On peut même se demander si, indépendamment de sa pureté formelle, l’action de Clara ne concerne pas plus intimement encore la philosophie et si le destin singulier de l’héroïne est autre chose qu’une illustration de ce destin de la pensée moderne auquel Schelling a toujours eu l’orgueilleuse conscience d’être associé. Comme l’explique un fragment sans date que les premiers éditeurs du dialogue lui ont attribué arbitrairement (mais intelligemment) comme introduction, la philosophie a en effet inauguré sa modernité en cessant d’être métaphysique pour devenir hyperphysique, c’est-à-dire en renonçant complètement, avec Kant, à prendre la nature comme base et tremplin dans son effort pour s’élever au suprasensible; du fait de cette horreur de la nature (que Clara vivra dans son cœur et dans sa chair), la philosophie, chez les représentants les plus extrêmes de cette tendance (un Jacobi, par exemple), s’est dissoute dans une subjectivité pure, flottant tel un fil de la Vierge dans l’espace vide entre terre et ciel, dédaignant de prendre pied sur l’une et incapable de pénétrer le second; et de même que Clara n’obtient des lumières sur l’autre monde qu’elle désire si ardemment qu’au fur et à mesure de sa réconciliation avec la Terre, de même la tâche de Schelling, au début de sa production intellectuelle, aura été de ramener à terre, grâce à la Naturphilosophie, la pensée que Kant, ou plutôt ses épigones, avaient exilée dans les nues, ce retour étant la condition nécessaire à un abord authentique du monde spirituel, du Geisterwelt, que le Schelling de 1810 se sent désormais capable de saisir. Par une surdétermination assez piquante, le visage rêvé de Clara reflétera donc non seulement les traits charmants de Caroline et de Pauline, mais ceux, beaucoup moins sympathiques (pour Schelling du moins), de F. H. Jacobi, avec lequel notre auteur s’apprête à rompre dans des circonstances particulièrement orageuses; et cette ambiguïté de l’héroïne, à la fois jeune veuve éplorée et figure de la philosophie dénaturée de l’âge moderne, donne une portée singulière aux propos ultimes que Schelling lui attribue dans un fragment du Printemps publié en 1946.

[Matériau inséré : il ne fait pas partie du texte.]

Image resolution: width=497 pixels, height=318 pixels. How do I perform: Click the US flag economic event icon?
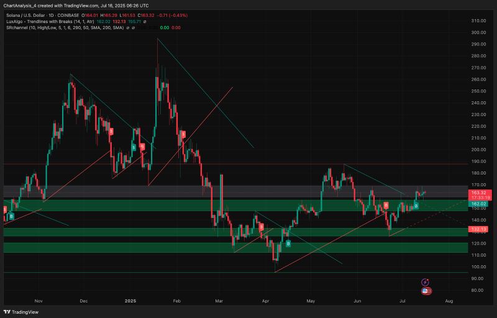click(x=426, y=290)
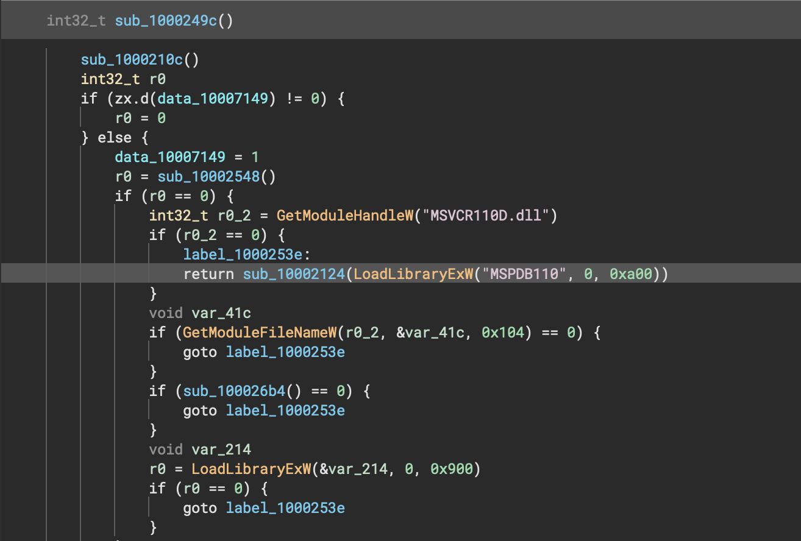Click the GetModuleFileNameW function call
The image size is (801, 541).
pyautogui.click(x=262, y=333)
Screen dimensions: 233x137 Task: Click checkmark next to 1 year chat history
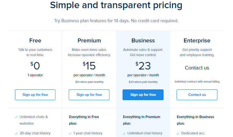pos(70,133)
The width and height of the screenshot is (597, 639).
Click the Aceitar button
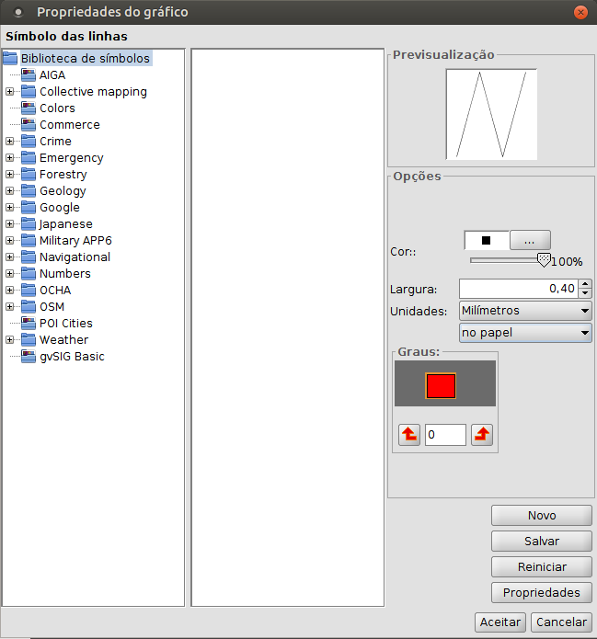pyautogui.click(x=500, y=622)
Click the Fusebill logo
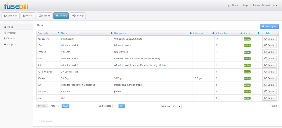 pyautogui.click(x=16, y=6)
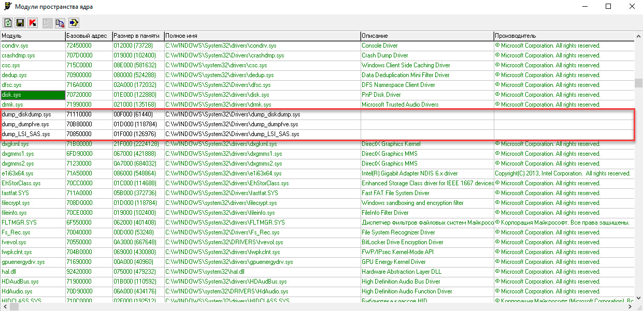Click the AVZ application icon in title bar
Image resolution: width=643 pixels, height=311 pixels.
[x=7, y=6]
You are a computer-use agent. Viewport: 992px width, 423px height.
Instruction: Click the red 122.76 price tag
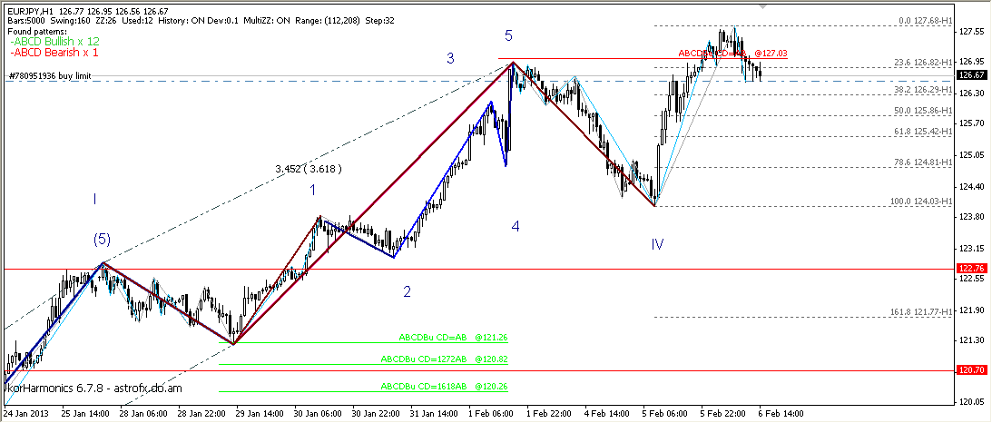(x=970, y=269)
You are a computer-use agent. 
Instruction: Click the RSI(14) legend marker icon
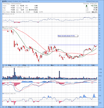3,14
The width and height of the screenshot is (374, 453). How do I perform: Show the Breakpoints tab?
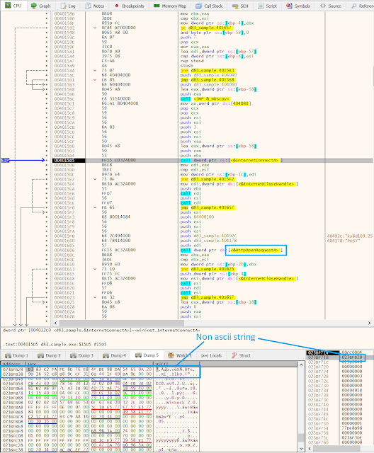click(x=129, y=6)
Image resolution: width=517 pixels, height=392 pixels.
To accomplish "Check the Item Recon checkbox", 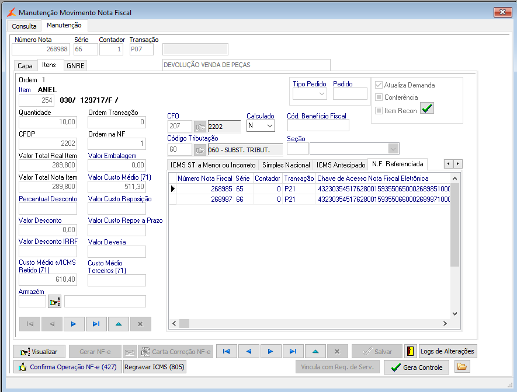I will [379, 110].
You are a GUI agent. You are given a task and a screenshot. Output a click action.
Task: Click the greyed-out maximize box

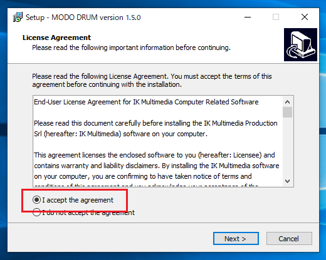(276, 17)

Pour la première fois, dans ce fragment, Clara, au lieu de se contenter du silence ou de brèves interventions, tient un véritable discours qui s’étend sur quatre pages et culmine avec cet aveu: Il m’est à nouveau devenu clair … que nous sommes enfants de la nature; que, par notre première naissance, nous lui appartenons, et ne pouvons jamais nous séparer d’elle totalement. Dans la bouche de Clara, ces phrases sont la reconnaissance de sa conversion à cette nature qu’elle abhorrait six mois plus tôt, et elles marquent donc le pivot du roman; mais Schelling a dû les rêver dans la bouche de Fichte ou de Jacobi, de tous les représentants de l’hyperphysique moderne, acceptant enfin le retour au réel auquel les convoquait sa Naturphilosophie.
L’appel ne sera pas entendu, et lorsque la philosophie allemande, bien plus tard, retrouvera la Terre -avec Feuerbach, Marx ou Nietzsche- ce sera dans un climat de tempête et d’orage fort éloignés du dialogue feutré par lequel les interlocuteurs de Clara pensaient exorciser la tentation de l’angélisme.